⟨
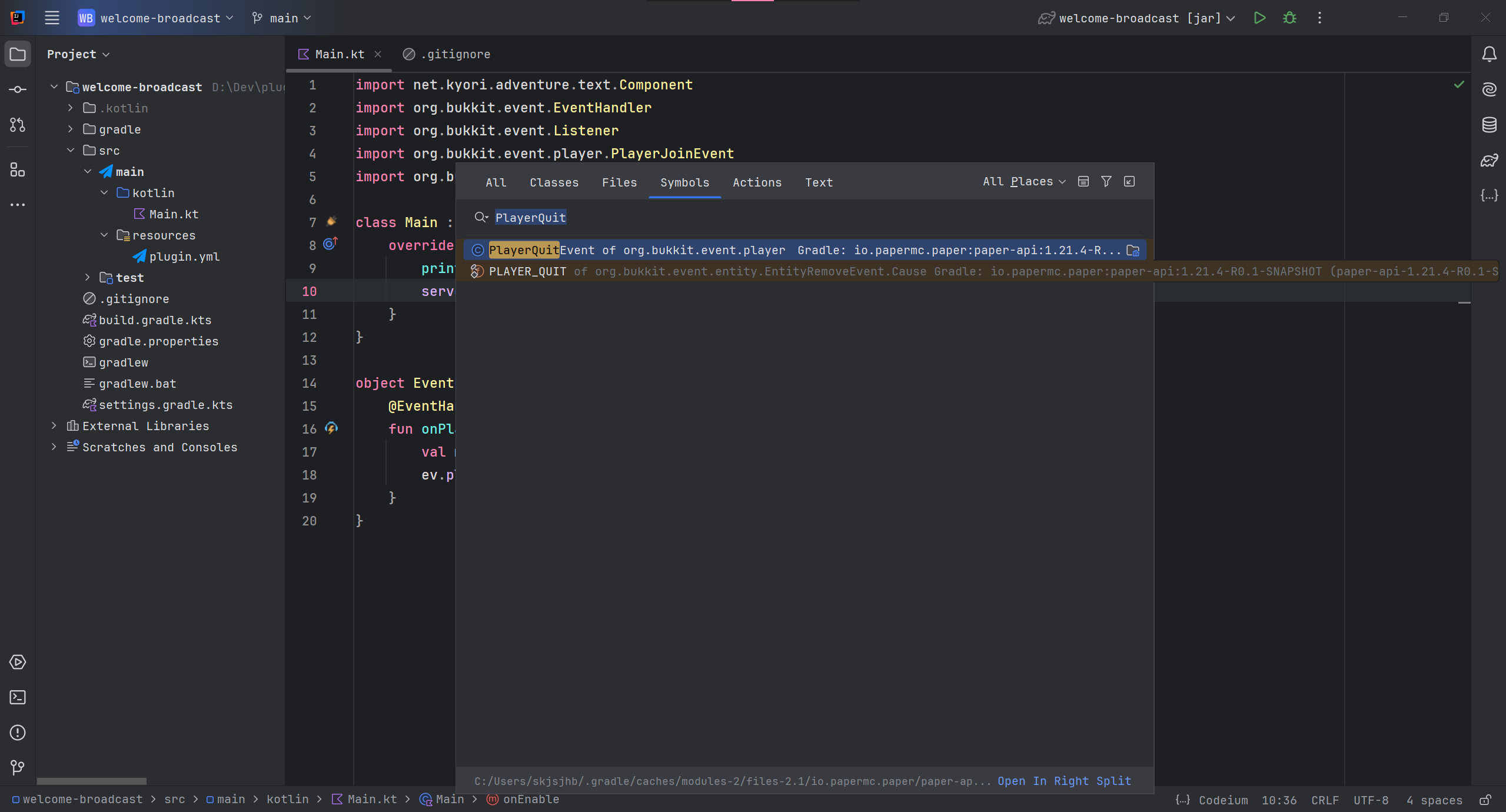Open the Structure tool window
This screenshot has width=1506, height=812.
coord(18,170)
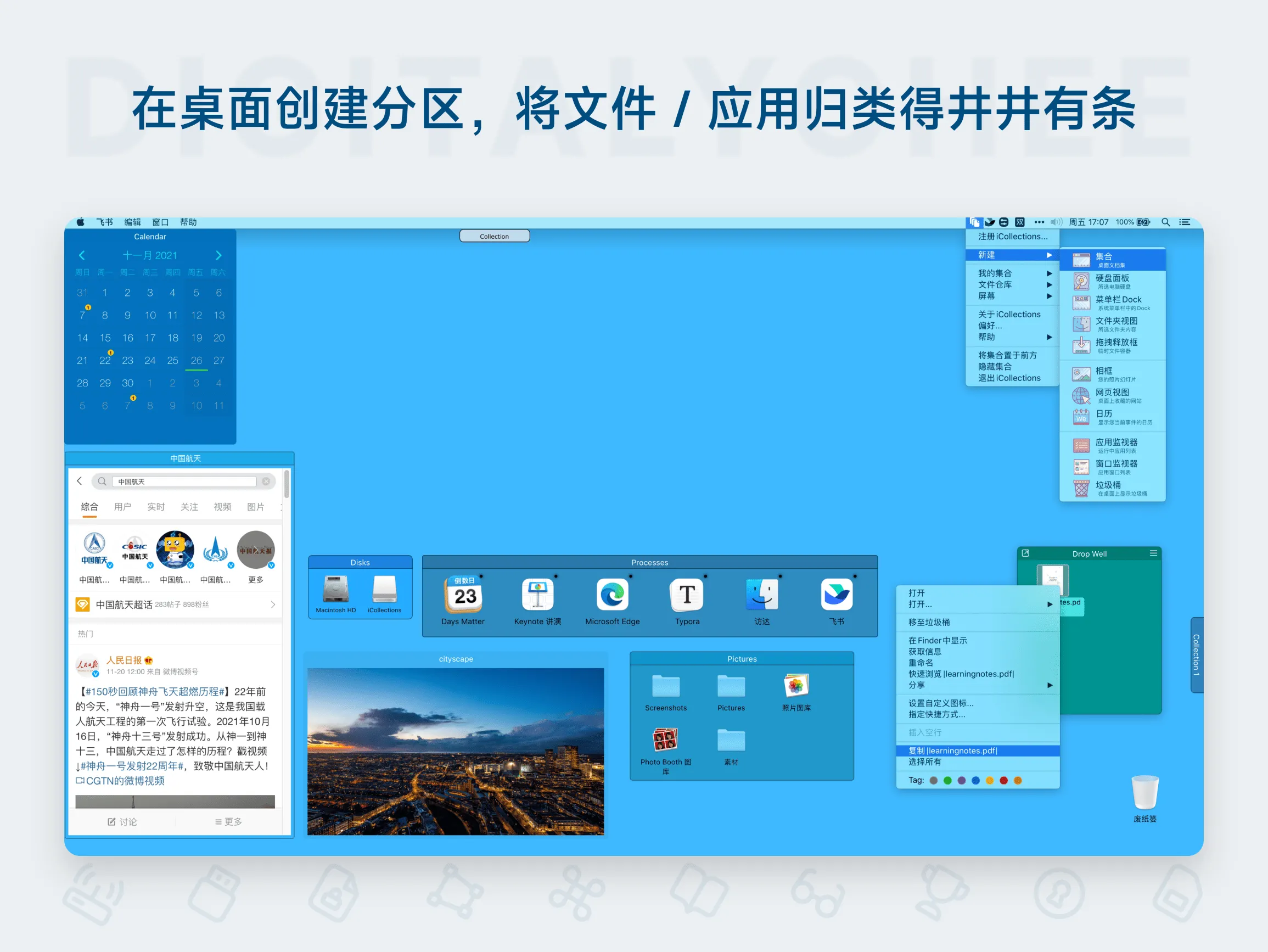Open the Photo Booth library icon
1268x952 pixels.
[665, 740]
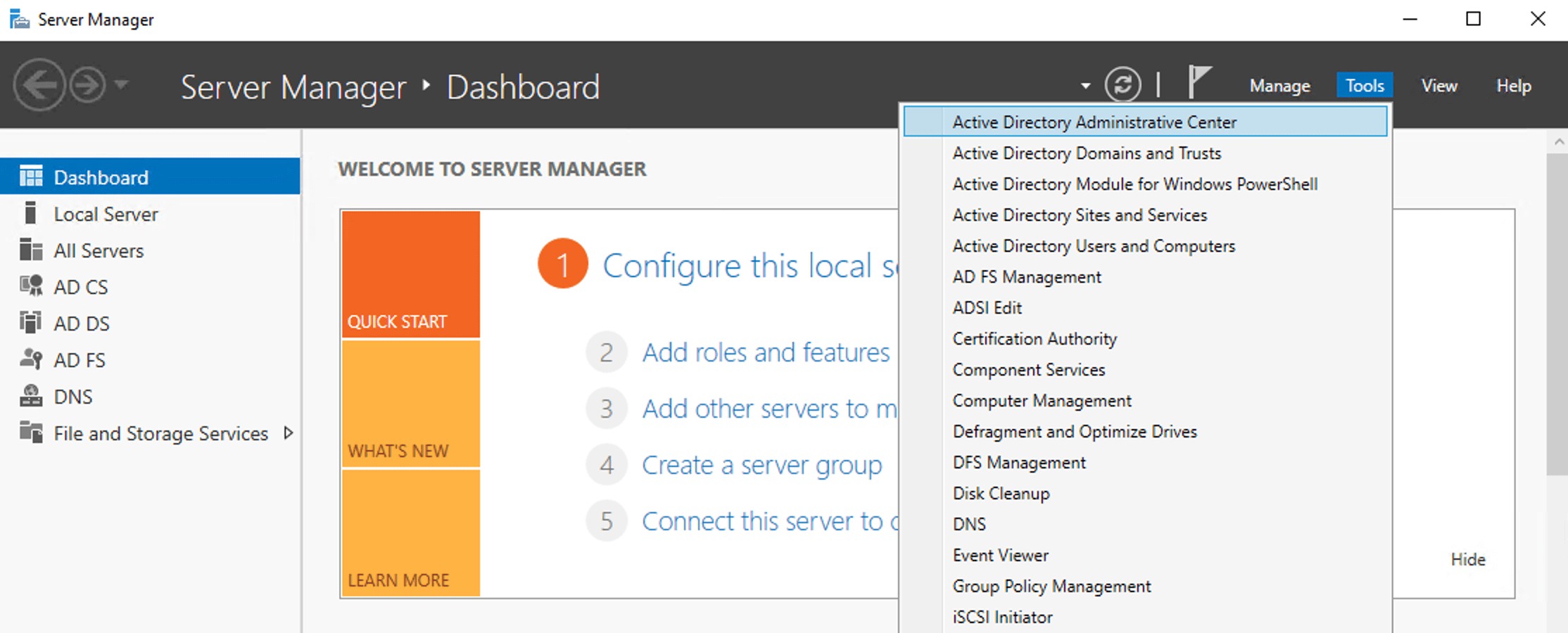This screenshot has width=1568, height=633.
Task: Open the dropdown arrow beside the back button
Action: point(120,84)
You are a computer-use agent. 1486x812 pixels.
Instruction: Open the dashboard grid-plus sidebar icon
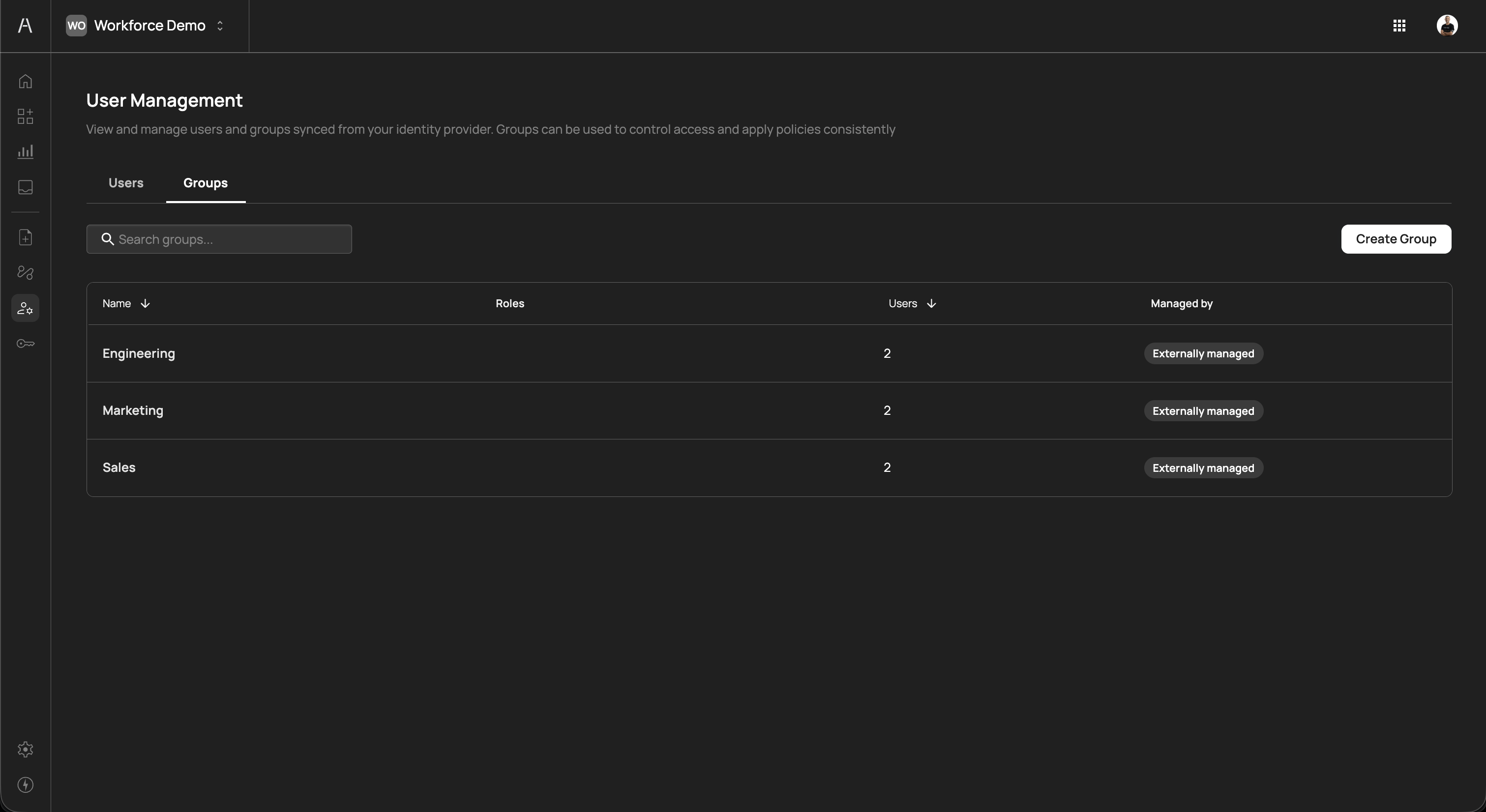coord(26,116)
⟩
**Exercise requirements:** Restate the lines above exactly, from the one bearing "Instruction: Open the" through the final line of the material, both included, omitting pictures.

**Task answer:**
Instruction: Open the dashboard grid-plus sidebar icon
coord(26,116)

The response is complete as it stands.